Activity: Reproduce every entry exactly.

[Dataset entries]
━━━━━━━━━━━━━━━━━━━━━━━━━━━━━━
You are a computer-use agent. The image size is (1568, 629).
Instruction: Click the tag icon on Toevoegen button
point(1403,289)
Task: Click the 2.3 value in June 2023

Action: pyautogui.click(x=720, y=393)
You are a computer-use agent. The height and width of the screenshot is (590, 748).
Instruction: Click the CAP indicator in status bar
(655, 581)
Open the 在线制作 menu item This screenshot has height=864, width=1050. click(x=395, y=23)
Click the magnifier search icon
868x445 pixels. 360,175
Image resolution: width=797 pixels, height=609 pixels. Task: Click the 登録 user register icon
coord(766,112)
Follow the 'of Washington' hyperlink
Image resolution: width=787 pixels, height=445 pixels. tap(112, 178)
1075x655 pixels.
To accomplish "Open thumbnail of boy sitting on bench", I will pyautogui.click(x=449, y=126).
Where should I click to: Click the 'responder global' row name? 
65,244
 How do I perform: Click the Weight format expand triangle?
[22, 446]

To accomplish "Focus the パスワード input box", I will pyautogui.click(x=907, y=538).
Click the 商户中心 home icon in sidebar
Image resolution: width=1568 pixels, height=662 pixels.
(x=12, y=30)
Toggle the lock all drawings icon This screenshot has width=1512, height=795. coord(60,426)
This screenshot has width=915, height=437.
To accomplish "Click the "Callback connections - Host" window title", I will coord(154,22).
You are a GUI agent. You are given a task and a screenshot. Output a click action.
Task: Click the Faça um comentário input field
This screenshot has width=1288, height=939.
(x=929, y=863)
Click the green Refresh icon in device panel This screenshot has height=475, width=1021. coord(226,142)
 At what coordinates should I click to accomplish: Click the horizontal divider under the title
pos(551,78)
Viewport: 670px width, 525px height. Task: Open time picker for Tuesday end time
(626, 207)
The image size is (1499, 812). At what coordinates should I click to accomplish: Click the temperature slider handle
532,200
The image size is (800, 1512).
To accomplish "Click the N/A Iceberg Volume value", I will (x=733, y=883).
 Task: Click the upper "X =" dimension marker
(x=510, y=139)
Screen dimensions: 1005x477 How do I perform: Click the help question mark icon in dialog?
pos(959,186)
━━━━━━━━━━━━━━━━━━━━━━━━━━━━━━
Task response:
You are a computer-use agent. The image size is (1568, 629).
Instruction: Click the tag icon on Toevoegen button
point(1403,289)
Task: Click the 2.3 value in June 2023

Action: pyautogui.click(x=720, y=393)
You are a computer-use agent. The height and width of the screenshot is (590, 748).
Instruction: Click the CAP indicator in status bar
(655, 581)
Open the 在线制作 menu item This screenshot has height=864, width=1050. click(x=395, y=23)
Click the magnifier search icon
868x445 pixels. 360,175
Image resolution: width=797 pixels, height=609 pixels. Task: Click the 登録 user register icon
coord(766,112)
Follow the 'of Washington' hyperlink
Image resolution: width=787 pixels, height=445 pixels. tap(112, 178)
1075x655 pixels.
To accomplish "Open thumbnail of boy sitting on bench", I will pyautogui.click(x=449, y=126).
Where should I click to: Click the 'responder global' row name? 
65,244
 How do I perform: Click the Weight format expand triangle?
[22, 446]

To accomplish "Focus the パスワード input box", I will pyautogui.click(x=907, y=538).
Click the 商户中心 home icon in sidebar
Image resolution: width=1568 pixels, height=662 pixels.
(x=12, y=30)
Toggle the lock all drawings icon This screenshot has width=1512, height=795. coord(60,426)
This screenshot has width=915, height=437.
To accomplish "Click the "Callback connections - Host" window title", I will coord(154,22).
You are a GUI agent. You are given a task and a screenshot. Output a click action.
Task: Click the Faça um comentário input field
This screenshot has width=1288, height=939.
(x=929, y=863)
Click the green Refresh icon in device panel This screenshot has height=475, width=1021. coord(226,142)
 At what coordinates should I click to accomplish: Click the horizontal divider under the title
pos(551,78)
Viewport: 670px width, 525px height. Task: Open time picker for Tuesday end time
(626, 207)
The image size is (1499, 812). At what coordinates should I click to accomplish: Click the temperature slider handle
532,200
The image size is (800, 1512).
To accomplish "Click the N/A Iceberg Volume value", I will (x=733, y=883).
 Task: Click the upper "X =" dimension marker
(x=510, y=139)
Screen dimensions: 1005x477 How do I perform: Click the help question mark icon in dialog?
pos(959,186)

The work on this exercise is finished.